Subacute health care is a type of inpatient care that is designed for patients who are suffering from health problems that are between acute and chronic. This type of health care is often a better alternative to much more expensive extended hospital stays.
Professionals in subacute care, like subacute care nurses, help treat and care for patients until they are stable enough to either be moved to a different level of care or able to be discharged.
As a subacute care nurse, you will also get the chance to work with patients of all ages. However, the majority of your patients will most likely be elderly, as elderly individuals are more prone to suffering from health problems. Although general subacute care nurses may encounter a variety of health problems, you can also choose to specialize in certain sub-specialties of subacute care nursing, such as caring for cardiac or post-operative patients.
The medical teams in subacute care facilities often include physicians, specialists, therapists, and nurses. However, it is typically the nurses that provide the majority of the care and interact with patients the most. As a subacute care nurse, you will have the chance to interact with patients and their loved ones each and every day. This can give you the chance to form relationships with some patients and watch your hard work pay off.
Pursuing a career in subacute care nursing, while very rewarding, can also be somewhat stressful. It often requires you to work unusual shifts, including overnight shifts. Difficult and severely ill patients, along with understaffed facilities, can add to this stress.
What Does a Subacute Care Nurse Do?
As a subacute care nurse, you will have a number of different duties and responsibilities. For instance, you may be responsible for patient admissions and discharges as well as direct care.
Goals are often a big part of treating patients in subacute care facilities. Although the ultimate goal of these facilities is to stabilize a patient, this is often obtained through reaching several smaller goals. Like other nursing professionals, subacute care nurses are typically required to follow patient care plans when treating their patients. In some cases, these nurses may also develop the patient care plans as well.
Treatment will vary, depending on the type of health issue that each patient is dealing with.

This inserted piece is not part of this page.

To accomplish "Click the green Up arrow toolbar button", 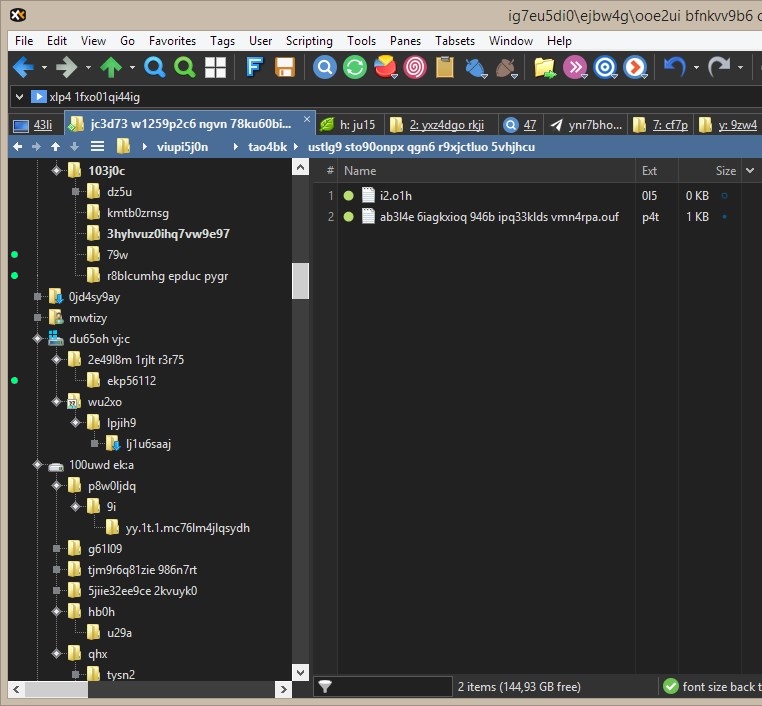I will click(x=111, y=68).
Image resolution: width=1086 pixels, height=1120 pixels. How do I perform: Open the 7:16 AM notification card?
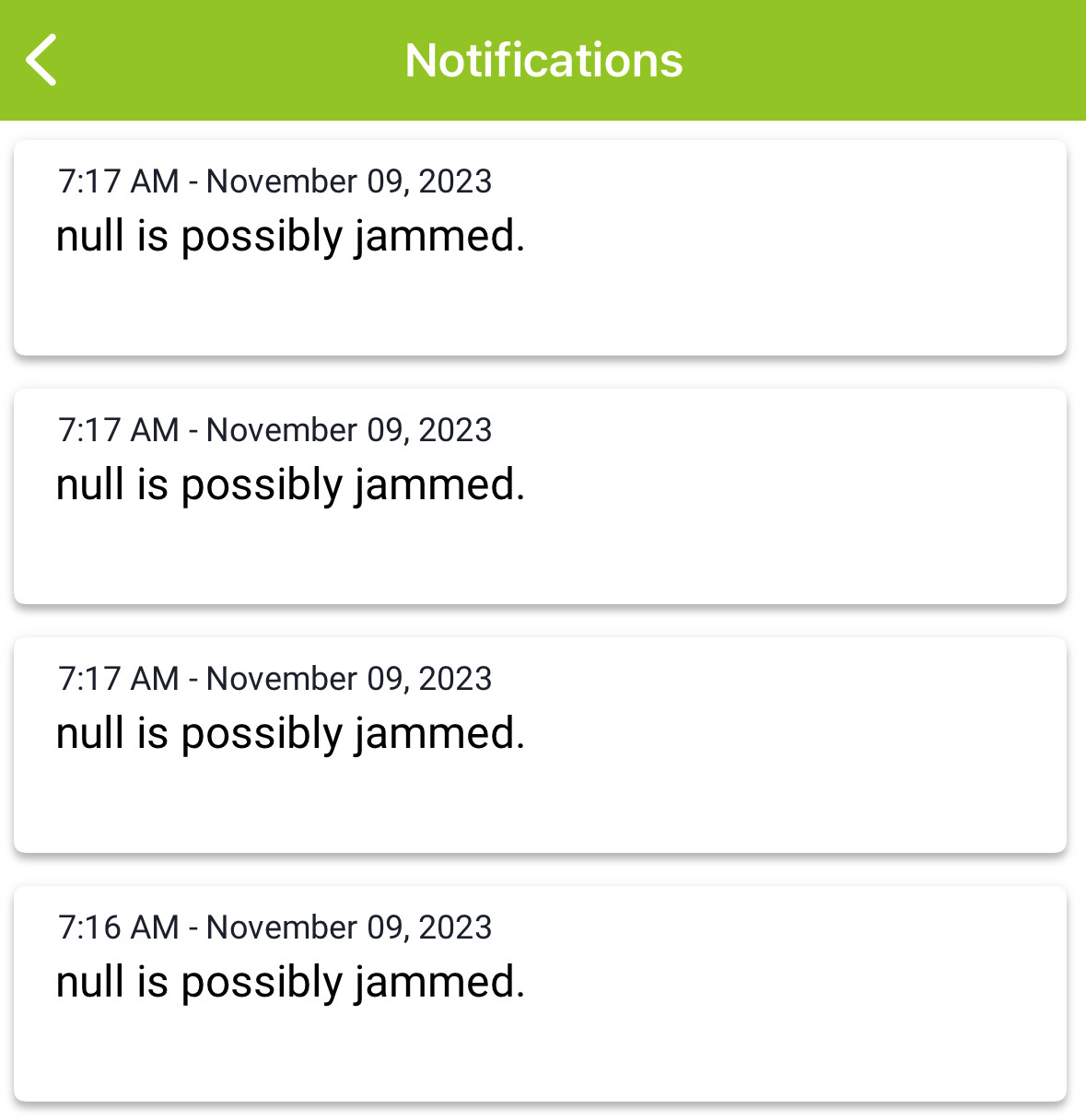tap(540, 994)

As a subacute care nurse, you will need to be skilled in a number of different nursing tasks. These tasks may include wound care, pain management, administering medications, and phlebotomy. You will also need to help patients with daily hygiene tasks, such as bathing and dressing.

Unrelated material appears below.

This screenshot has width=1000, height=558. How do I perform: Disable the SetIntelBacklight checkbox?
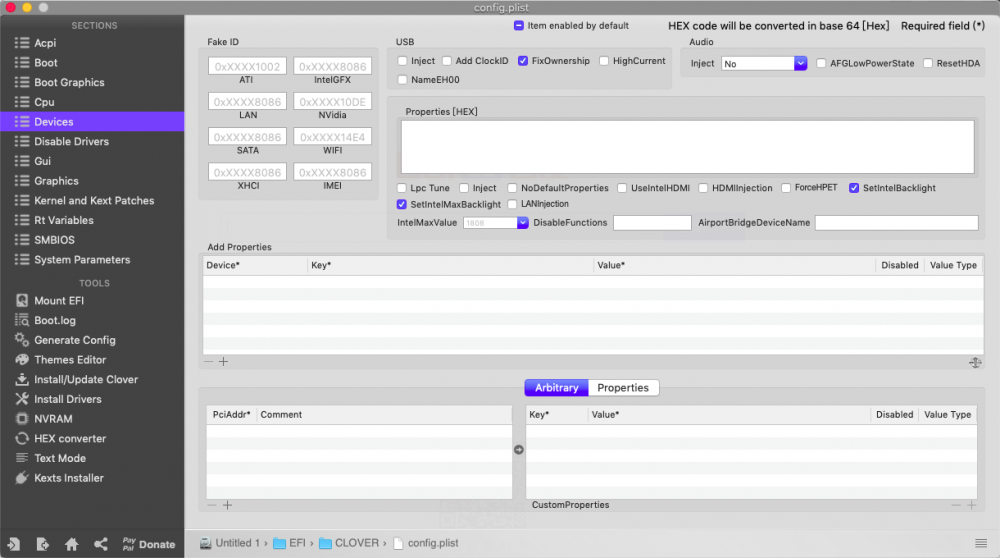854,188
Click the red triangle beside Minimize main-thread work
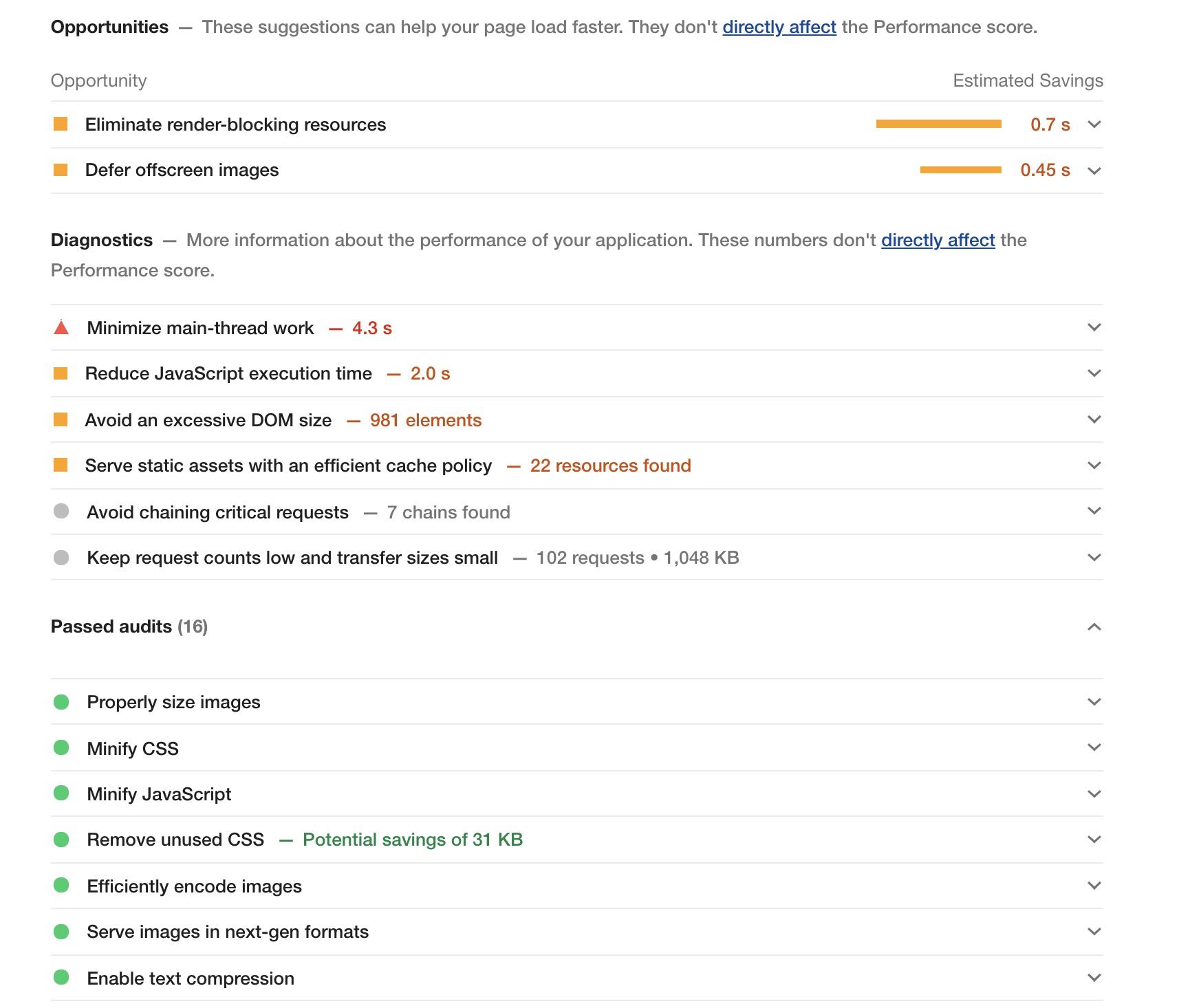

Daily monitoring of patients is another important skill that every subacute care nurse must have. Each of your patients will need to be monitored closely at regular intervals throughout the day. Patient monitoring often involves checking and recording vital signs, as well as physically examining patients on a regular basis. If a treatment is not working, you must be prepared to make changes to the care plan.
Finally, subacute care nurses often work with patients that are in serious conditions. Because of this, you should also be very knowledgeable in life saving skills, like cardiopulmonary resuscitation, and how to use life saving equipment, like defibrillators.

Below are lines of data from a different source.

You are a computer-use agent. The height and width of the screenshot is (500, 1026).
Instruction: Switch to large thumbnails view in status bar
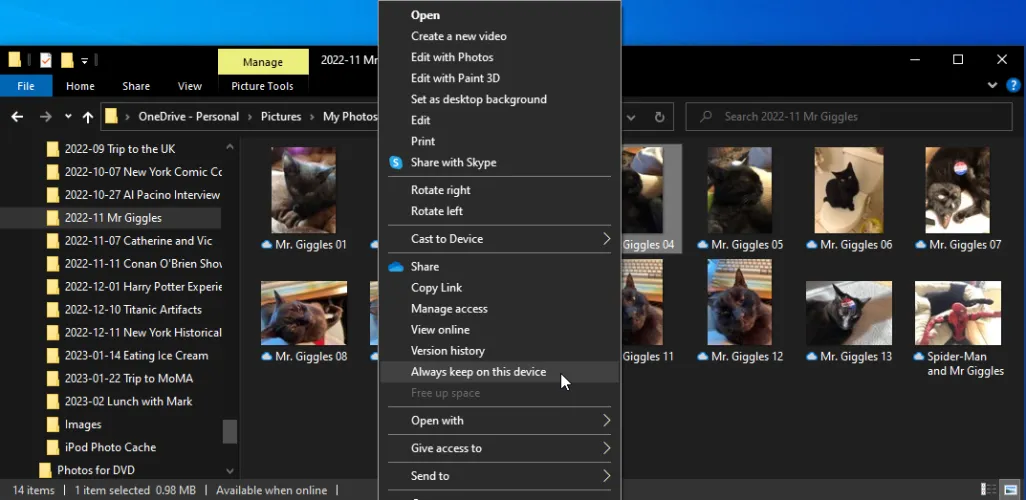tap(1009, 490)
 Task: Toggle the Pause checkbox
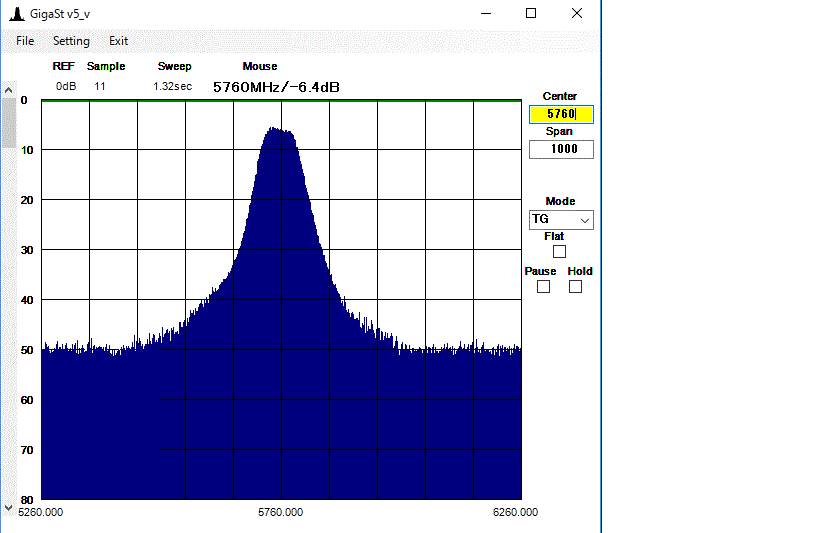coord(543,287)

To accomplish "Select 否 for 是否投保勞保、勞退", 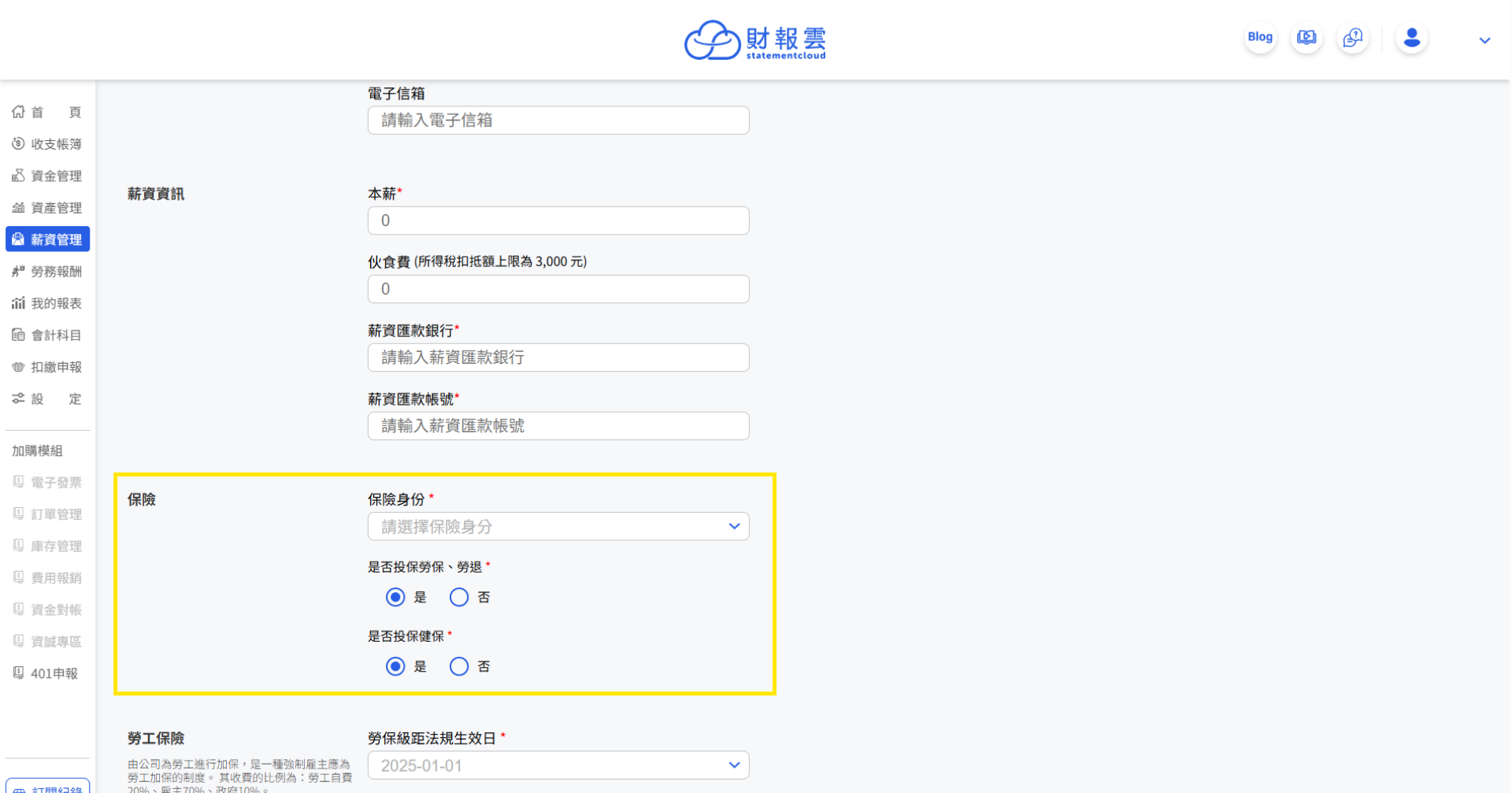I will [459, 598].
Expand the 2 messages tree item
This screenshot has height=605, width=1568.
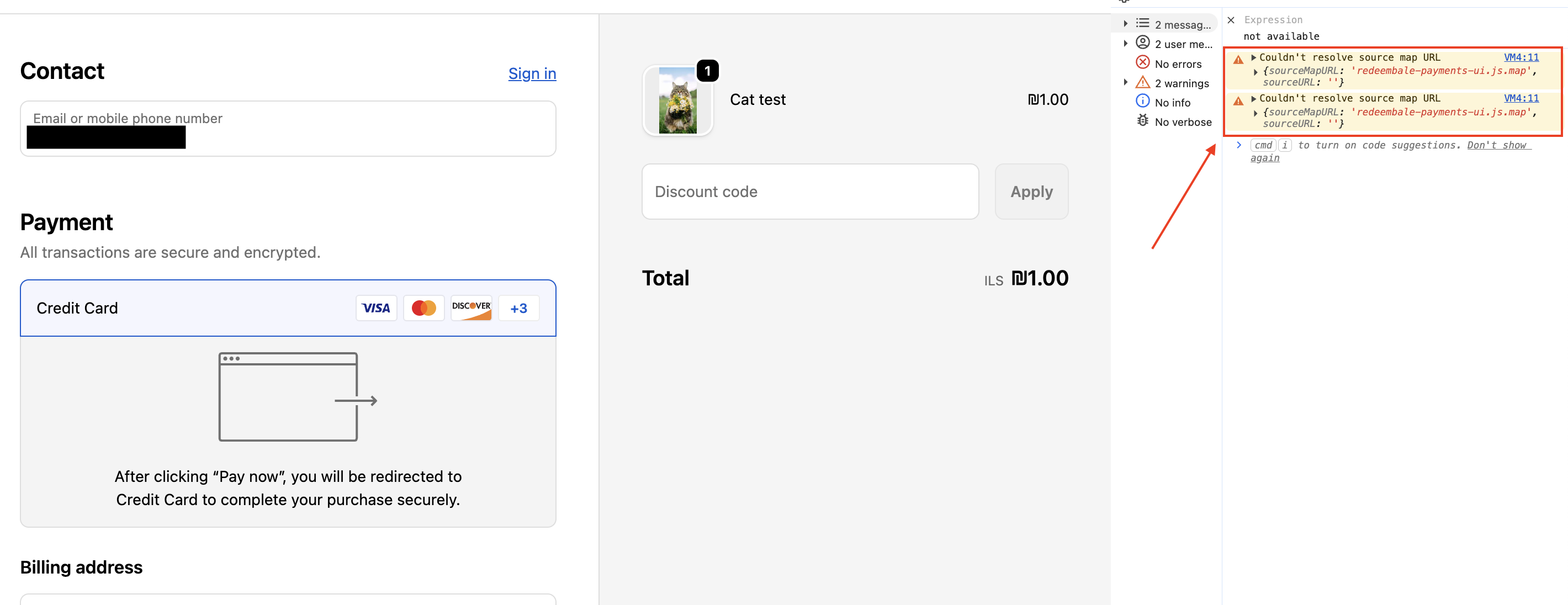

Where Do Subacute Care Nurses Work?
Finding a subacute care nurse job is not usually difficult at all. Possible employers include dedicated subacute care facilities, along with hospitals, rehabilitation facilities, and long-term care facilities.
How Do I Become a Subacute Care Nurse?
The first steps toward becoming a subacute care nurse are earning your nursing degree and becoming a licensed nursing professional. The majority of subacute care nurses are either registered nurses (RN’s) or licensed practical nurses (LPN’s). In order to become licensed, you will need to pass the proper National Council Licensure Examination (NCLEX).
Once you receive your licensure, you can then apply for positions as a subacute care nurse. Some employers may require you to have some prior experience as a licensed nurse, while others may welcome professionals new to the nursing profession.
Continuing education is also important. Additional courses and certifications can open new doors for you and help you make the most of your career.